When we discuss the relationship between the first amendment and copyright, it’s important to recognize that creators have free speech interests too. Earlier this month, I took a look at how copyright law helps protect the free speech rights of creators. Copyright is the “engine of free expression” that provides an incentive to invest in the creation and dissemination of ideas and expression. Piracy — the unauthorized distribution of near-exact copies of a work — creates a chilling effect on the speech of creators.

But copyright law does more than just promoting the creation and dissemination of new expression. It also helps to protect the free speech rights of creators after a work has been created.

David McGowan explores this point in Some Realism About the Free Speech Critique of Copyright.

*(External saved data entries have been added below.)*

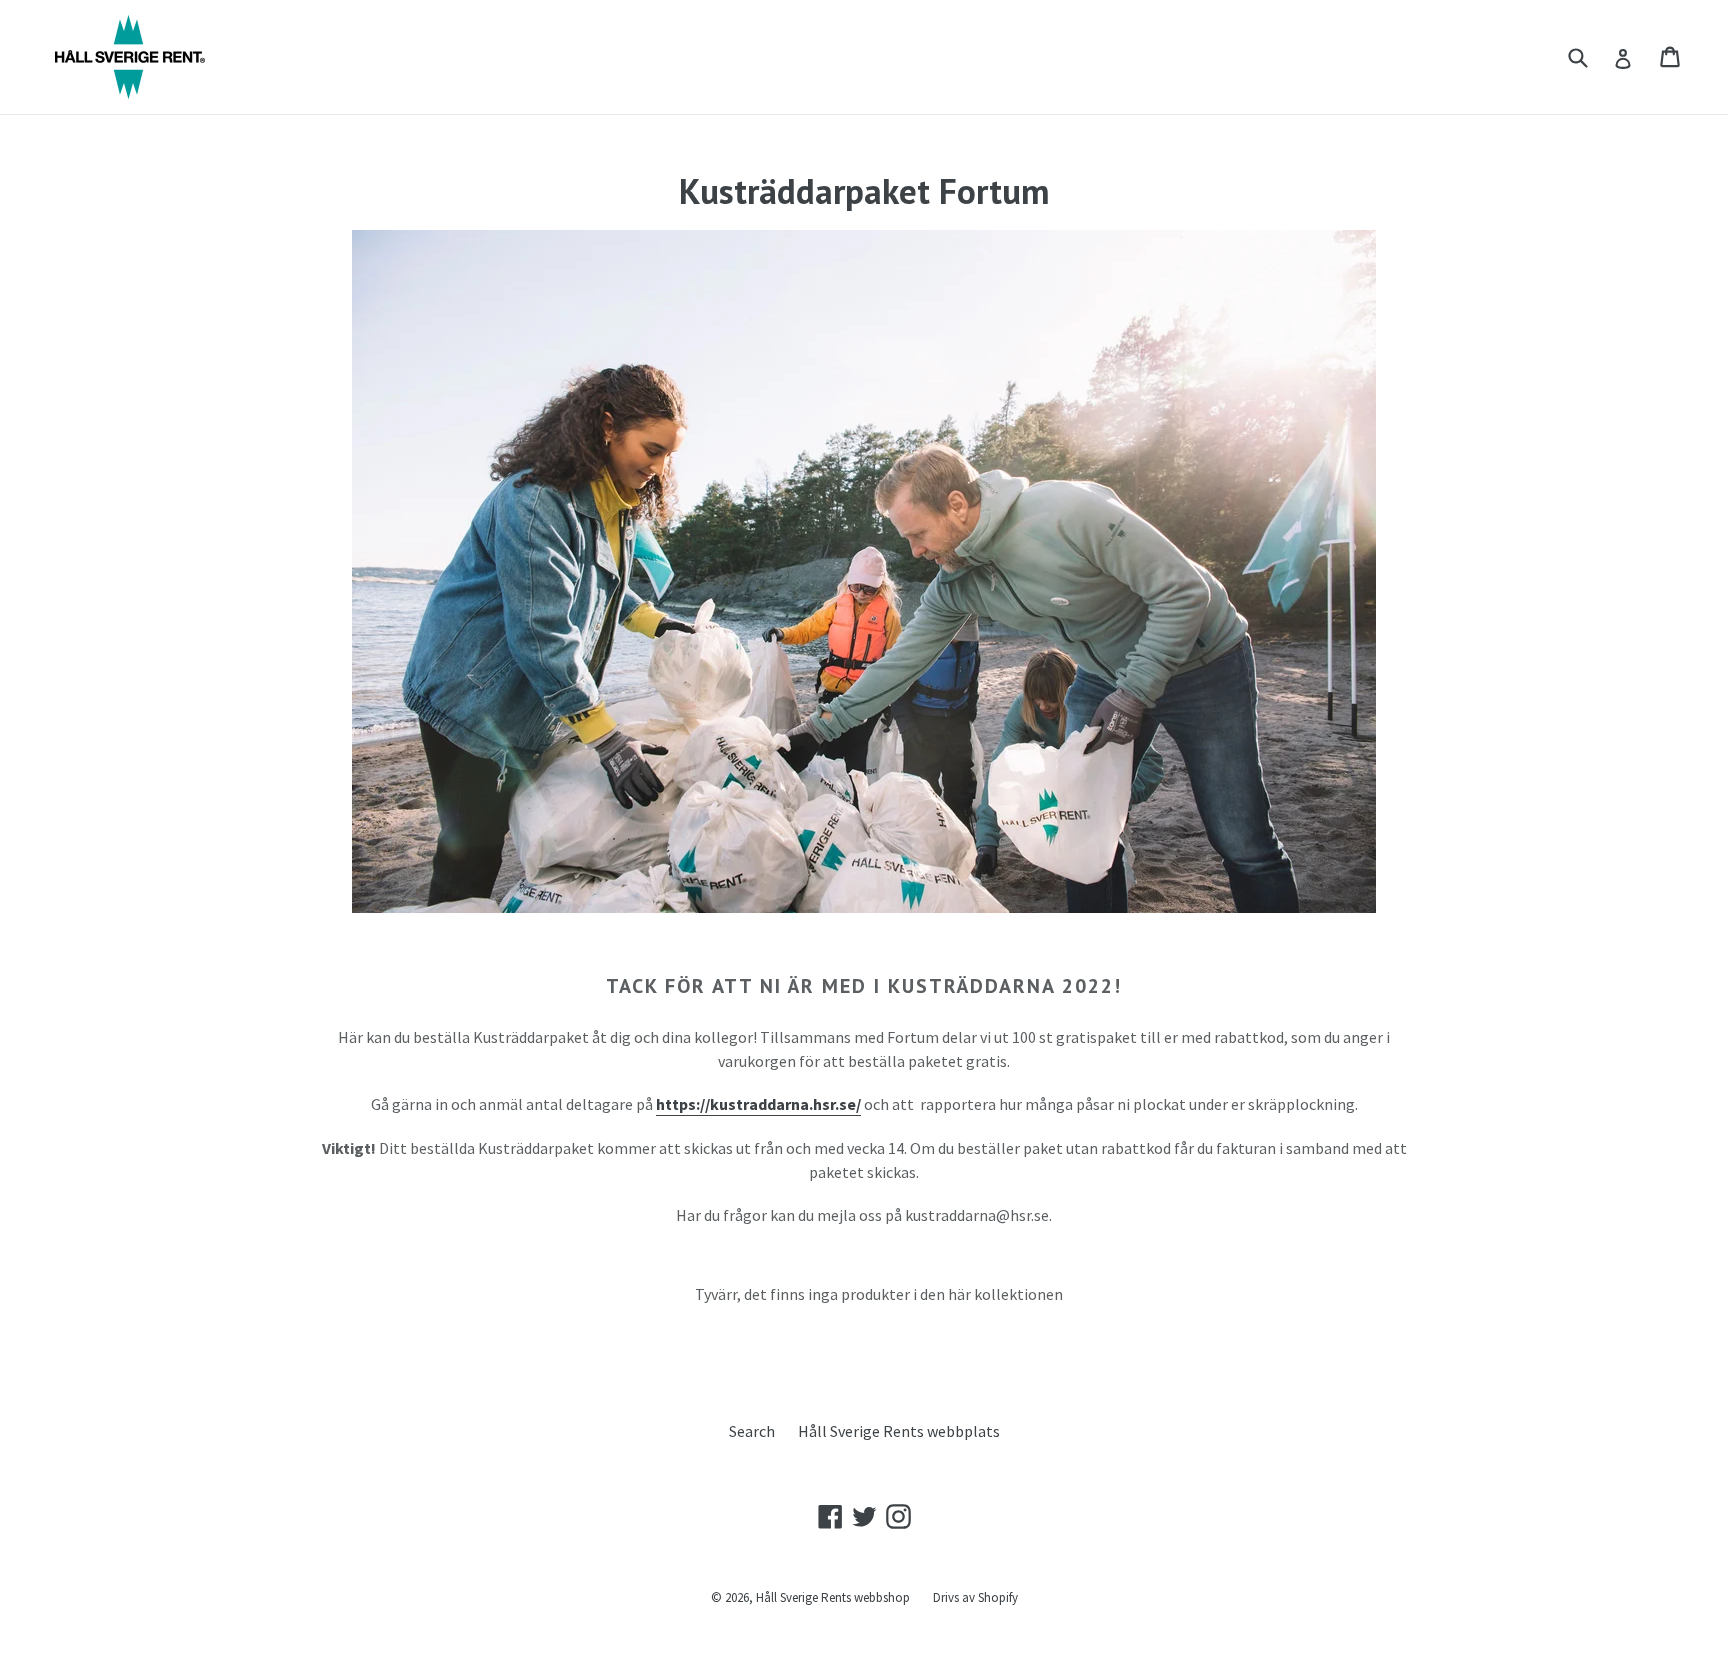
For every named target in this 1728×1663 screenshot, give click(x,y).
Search (752, 1431)
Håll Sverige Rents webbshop (834, 1597)
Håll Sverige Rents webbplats (899, 1431)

Audiences understand works in light of a cluster of facts and circumstances we call context. Contexts change, so meanings can change. People may understand a work in different ways at different times. One way a meaning can change is for one person to take a work and place it in a new context of their own creation, trading on its meaning and thereby imbuing the work with their own perceptions.

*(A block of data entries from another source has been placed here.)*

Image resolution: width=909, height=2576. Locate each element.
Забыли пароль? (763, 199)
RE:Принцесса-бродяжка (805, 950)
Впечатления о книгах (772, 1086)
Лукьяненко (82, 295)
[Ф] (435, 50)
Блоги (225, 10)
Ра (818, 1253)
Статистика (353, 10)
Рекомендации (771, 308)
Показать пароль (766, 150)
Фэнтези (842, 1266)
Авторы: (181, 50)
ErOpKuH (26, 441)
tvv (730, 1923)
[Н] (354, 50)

The changeability of meaning is fundamental to the relationship between copyright and speech. Take whatever collective description of free-speech activity you prefer: the development of common culture, democratic civil society, or what have you. Call it “speech.” Because meanings can change, an author’s contribution to speech may end when a work is published, but it does not have to. If the law gives her the power, an author can keep on trying to manage the meaning of a work over time.

This point is not lost on the free speech critics of copyright. In fact, for some, it forms the basis for their argument.

For example, in Parchment, Pixels, and Personhood: User Rights and the IP (Identity Politics) of IP (Intellectual Property), John Tehranian classifies copyright infringement as something akin to a fashion statement. Just as some people choose to express themselves through the clothes they buy and how they wear them, some people choose to express themselves through the music they listen to and through remixing or mashing up existing works.

What’s unclear is why copyright law stands in the way of this expression, and what’s even less clear is how the first amendment requires copyright law to get out of the way more than it does now.

It doesn’t. The free speech criticism of copyright fails on this point because it neglects the creator’s free speech interests in managing the meaning of a work. As McGowan explains:

[W]hen one speaker wants to use another’s work, the relevant legal rules embody a choice between two speech interests. Because meanings can change, and because authors may affect that change, this choice is not a choice between an author who has had his say and one who wants to speak. It is between two people who would like to try to make people see a certain work a certain way.

So there is good news and bad news. The good news is that whichever of these rules, or any combination of them, the law adopts, a speech interest will be advanced. The bad news is that whichever rule it adopts, a speech interest will be harmed. Whether you consider it good news or bad, this fact means that no notion of speech, and no theory of the freedom of speech, provides a premise for preferring one rule over the other.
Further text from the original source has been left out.